When third-year Liberty University law students arrived for fall semester in August 2006, they attended an opening ceremony in which they touched a stone taken from Mt. Sinai, the peak where Moses received the Ten Commandments from God.
“It was a reminder that they were linking back to the great law giver, God, who gave the law to the earthly law giver, Moses,” said Liberty University School of Law Dean Mathew D. Staver. “I challenged the students to set an example for every student to come in the future. We challenged them to have bar passage rates that would compete with any law school in the country.”
More than 89 percent of LU law graduates who have taken state bar exams this year passed them.
“I wasn’t necessarily surprised,” Staver said. “I was exceptionally pleased. It’s like finding a diamond in a coal mine. We had set a high standard for our students to reach.”

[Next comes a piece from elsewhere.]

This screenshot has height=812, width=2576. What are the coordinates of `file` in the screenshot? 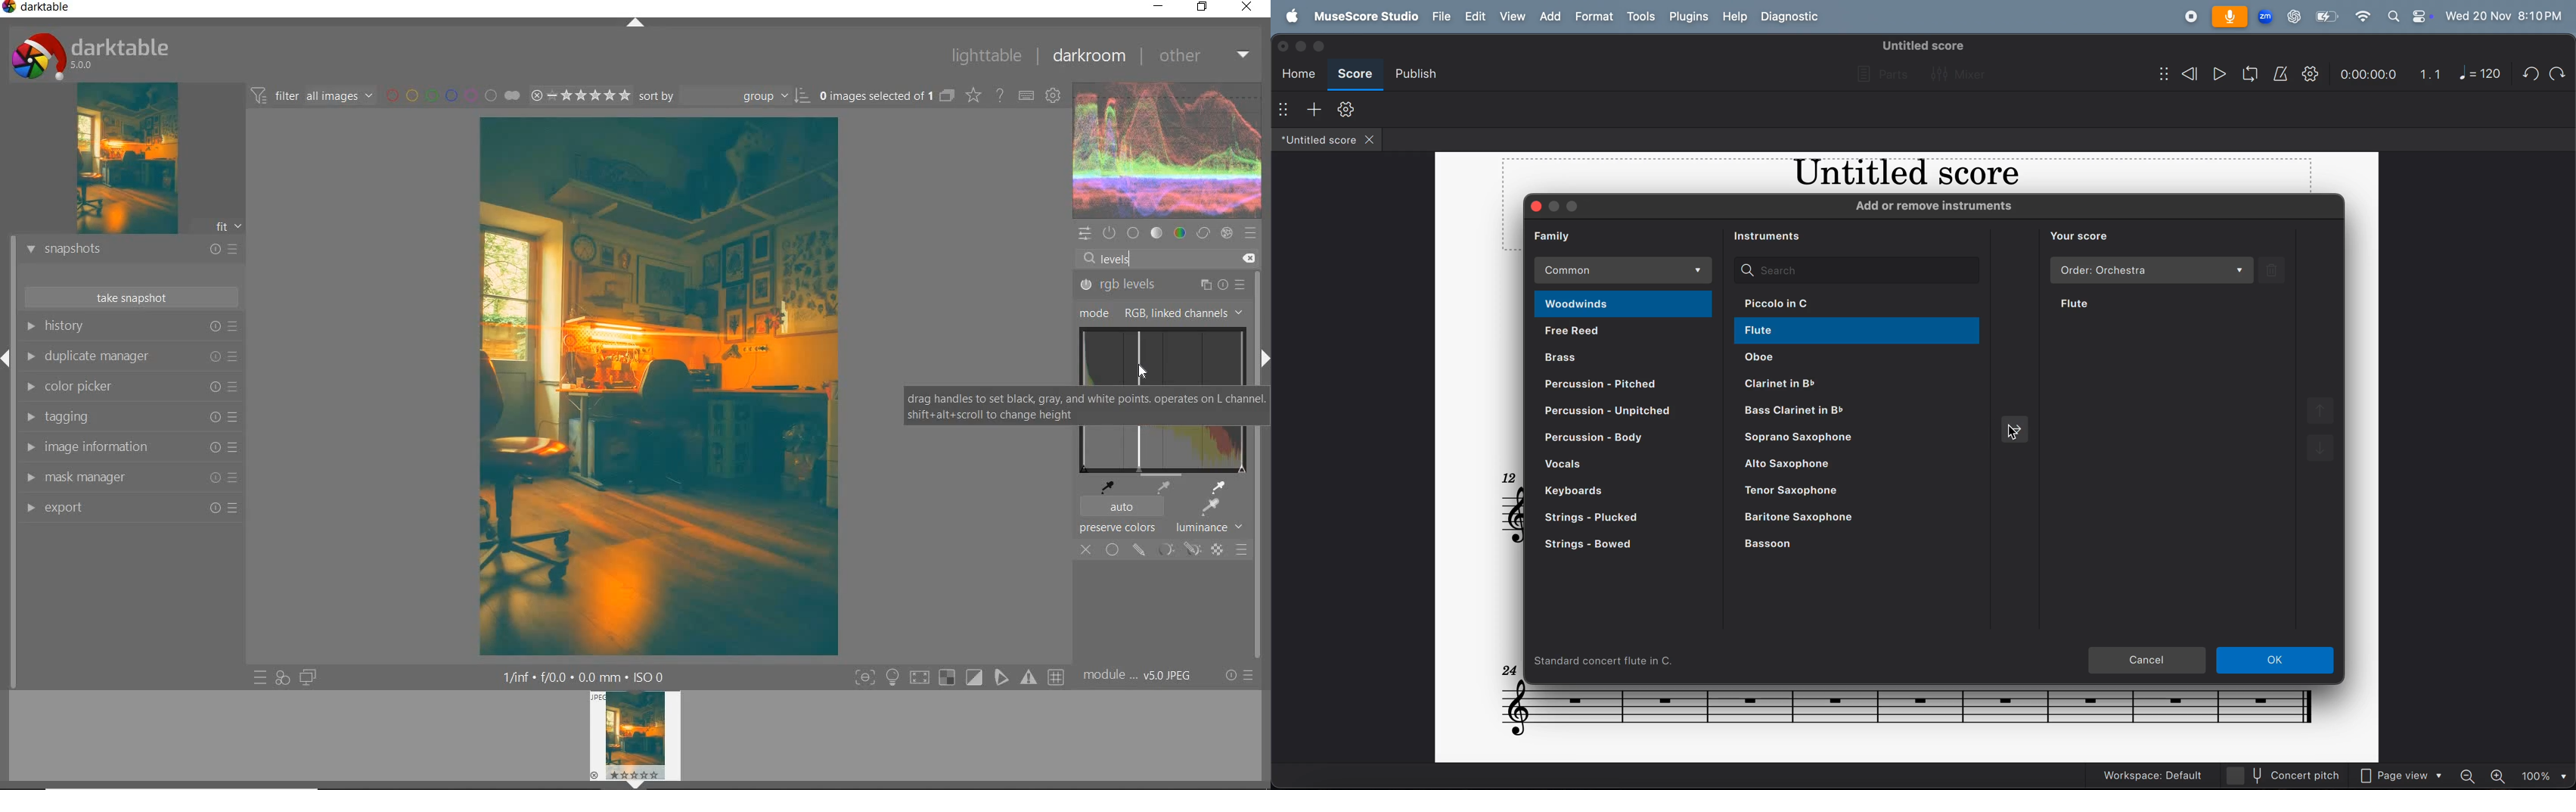 It's located at (1441, 17).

The success of its graduates places LU’s law school in the top 20 percent of all American Bar Association-approved law schools with respect to bar passage rates.
Staver said it is not unusual for a new law school to have a bar passage rate in the 30 to 40 percent range. A milestone in the history of a law school is when it reaches a bar passage rate of 70 percent.
In Virginia, the overall passage rate for all law schools was 71.97 percent. LU’s passage rate for the Virginia bar exceeded 83 percent.
Last May, a total of 50 students made up the law school’s first graduating class.
Of that 50, 45 took bar exams in 16 different states this year. One of the graduates took bar exams in two states.
All told, 41 of the graduates passed state bar exams.
Staver said students who have not taken bar exams plan to do so in February.
The LU School of Law opened in August 2004 and received provisional ABA accreditation in February 2006. The law school’s drive toward permanent accreditation will be bolstered by its bar passage rate.
The law school’s lawyering skills program is the most comprehensive in the country, combining the theory of law with the skills of law, Staver said.
Despite the success of the first graduating class, Staver said he will push for improvement.
“I have challenged our current third-year law class to meet and exceed this current bar passage rate,” he said.